Fatal Diving Accidents in Alpine Waters: A Series of Triggers Leading to Disaster?

Research Article

Austin Sports Med. 2017; 2(1): 1014.

Fatal Diving Accidents in Alpine Waters: A Series of Triggers Leading to Disaster?

Pacher A¹, Cleveland S², Muth T³ and Schipke JD4*

¹Legally Sworn Expert for Diving Issues, Unterach am Attersee, Austria

²Institute of Neuro and Sensory Physiology, Heinrich Heine Universität Düsseldorf, Germany

³Institute of Occupational and Social Medicine, Center for Health and Society, Medical Faculty, Heinrich-Heine- Universität Düsseldorf, Germany

4EFESC Research Group Experimental Surgery, University Hospital Düsseldorf, Germany

*Corresponding author: Schipke JD, eFESC Research Group, Experimental Surgery, University Hospital Düsseldorf, Germany

Received: May 09, 2017; Accepted: June 01, 2017; Published: June 08, 2017


Scuba diving fatalities during the descent are rare. We present a case series on nine such fatalities. All dives lead to great depth of =60m. Common to all dives was an attempt to ascend already after 10±3 min during the descent. The ascent, however failed in all but of two of the cases. In these two cases, the divers arrived at the surface but were dead. All of the victims had drowned. Death ensued 14±3 min after the onset of the dive

We suggest that a chain of triggers before or during the descent had occurred, each of which added to the ever-increasing stress. It is a tragic sign of insufficient experience that all of these divers died wearing their weights. Recall that prompt and correct reactions can be delayed/lacking due to the oxygen-induced restricted manual dexterity and reduced cognitive performance. Cognitive performance at such great depths will, on the other hand, be considerably impaired by narcotic effects of nitrogen. To circumvent the buildup of life-threatening stress due to a series of triggers, a descent stop at 5m is recommended to ‘unload’ stress, similar to the safety stop while ascending to unload nitrogen. The duration of the descent stop might vary and should last until stress is greatly reduced. It is further recommended to stop every 10m, in case a new trigger has become active and needs proper response. Finally, regular problem solving exercises will reduce stress in a worst case scenario.

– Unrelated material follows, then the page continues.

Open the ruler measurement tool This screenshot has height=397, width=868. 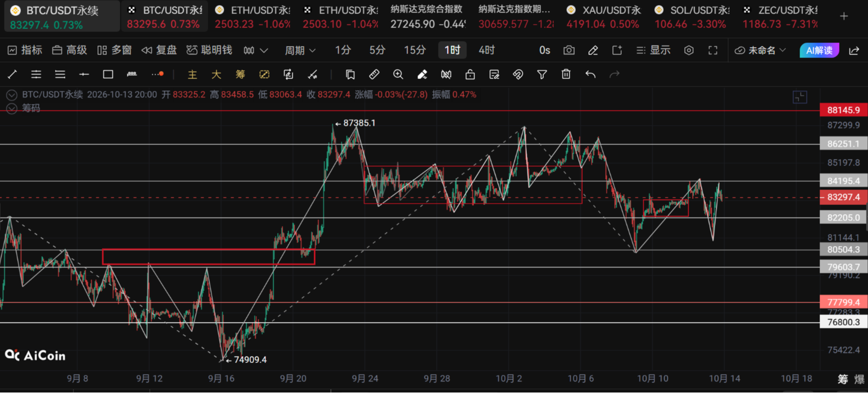click(374, 75)
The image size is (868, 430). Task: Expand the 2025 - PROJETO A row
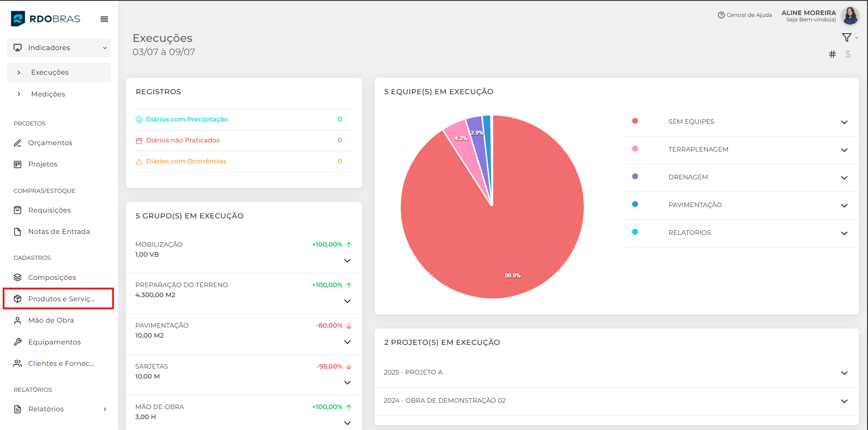[844, 373]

Keywords: Scuba diving; Stress; Cold; Icing; Experience


Diving in Alpine waters has its own charm. A typical Austrian mountain lake suited for diving would be located at an altitude of 500m and above. According to American standards altitude diving starts at a height of =300m, where different decompression rules must be respected [1]. The Austrian mountain lakes would have surface water temperatures close to 20°C in summer and good visibility. Because of the altitude and the relatively low water temperature at greater depths, these lakes also pose their own risks.

After some severe accidents, a few Austrian diving centers founded a working group to improve diving safety (the Working Group Diving Austria) by developing rules and supervising them. Andreas Pacher (AP), a dive instructor, was one of the initiators of that project. Nevertheless, a series of 34 diving fatalities happened between 1996 and 2009. Of these fatalities, 23 were analyzed by AP, who is a court-certified expert in diving accidents. AP’s particular attention was directed on whether the accidents had some points in common.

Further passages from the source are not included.